**YOUR INSTRUCTIONS**
Retype, word for word, the line holding "Task: Expand the New dropdown chevron" and every line below it to the end of the listing. Leave out the pictures.
*** Opening of MATERIALS PROVIDED ***
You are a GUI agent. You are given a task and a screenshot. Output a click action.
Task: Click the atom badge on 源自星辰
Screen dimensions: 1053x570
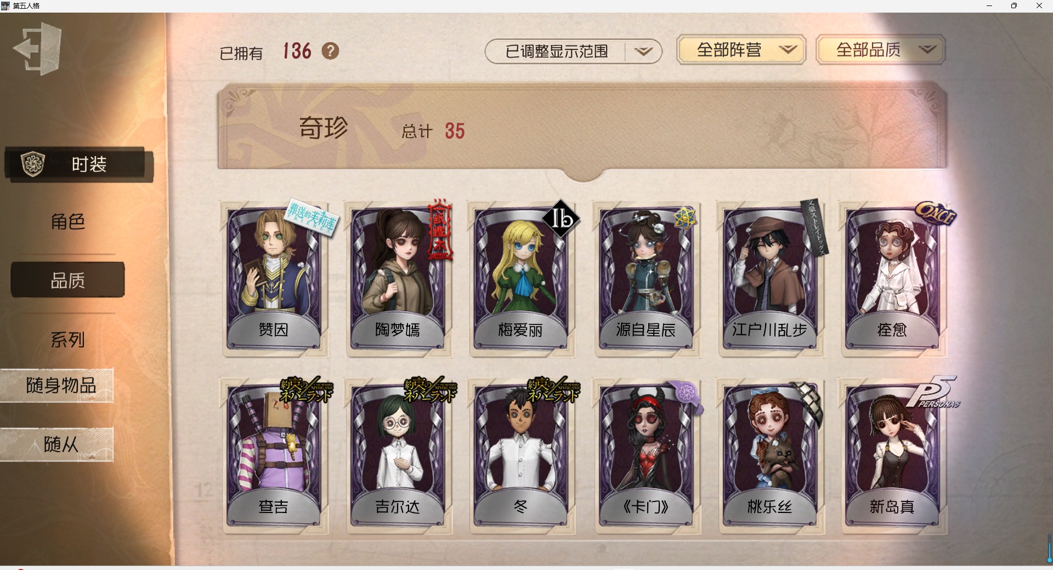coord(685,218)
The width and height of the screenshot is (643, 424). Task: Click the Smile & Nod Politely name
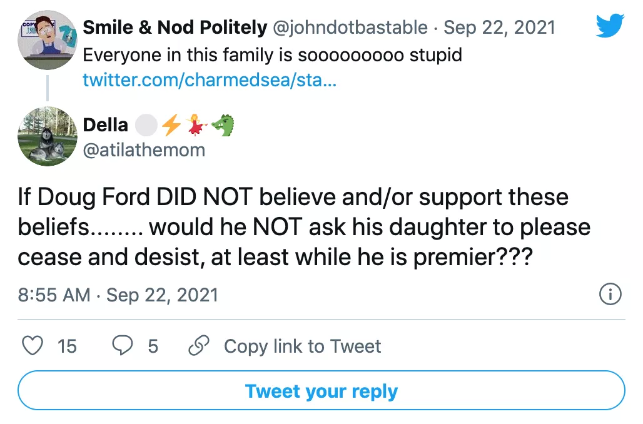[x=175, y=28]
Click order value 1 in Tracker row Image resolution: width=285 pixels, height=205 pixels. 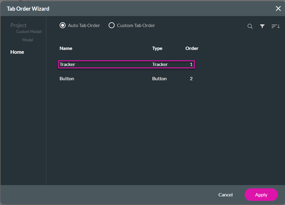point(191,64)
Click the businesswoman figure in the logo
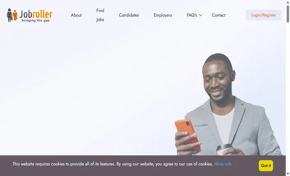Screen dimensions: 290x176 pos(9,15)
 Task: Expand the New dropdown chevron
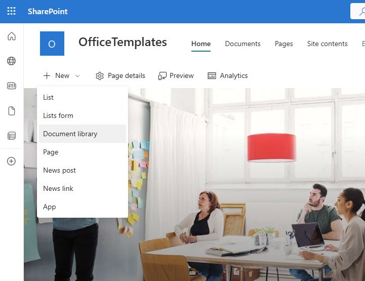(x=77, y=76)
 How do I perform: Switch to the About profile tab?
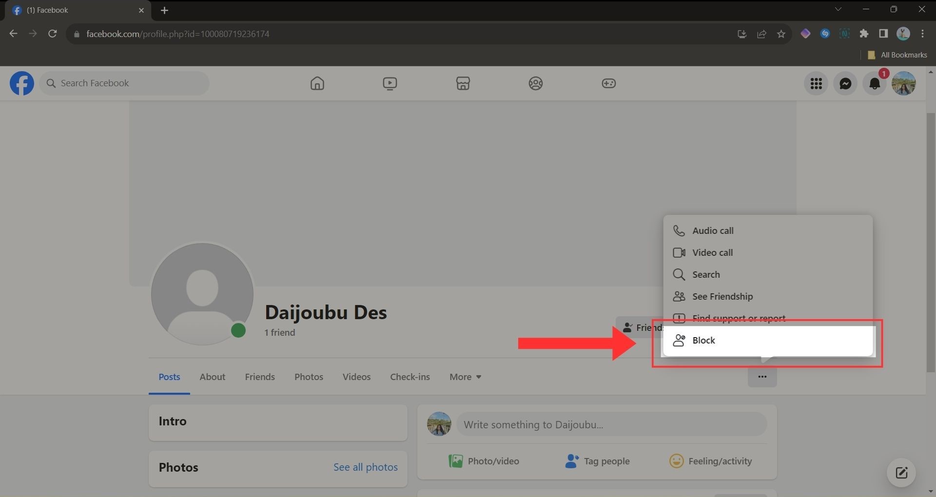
*** Close of MATERIALS PROVIDED ***
**COMPLETED TASK**
 Task: Expand the New dropdown chevron
(x=77, y=76)
 How do I perform: Switch to the About profile tab?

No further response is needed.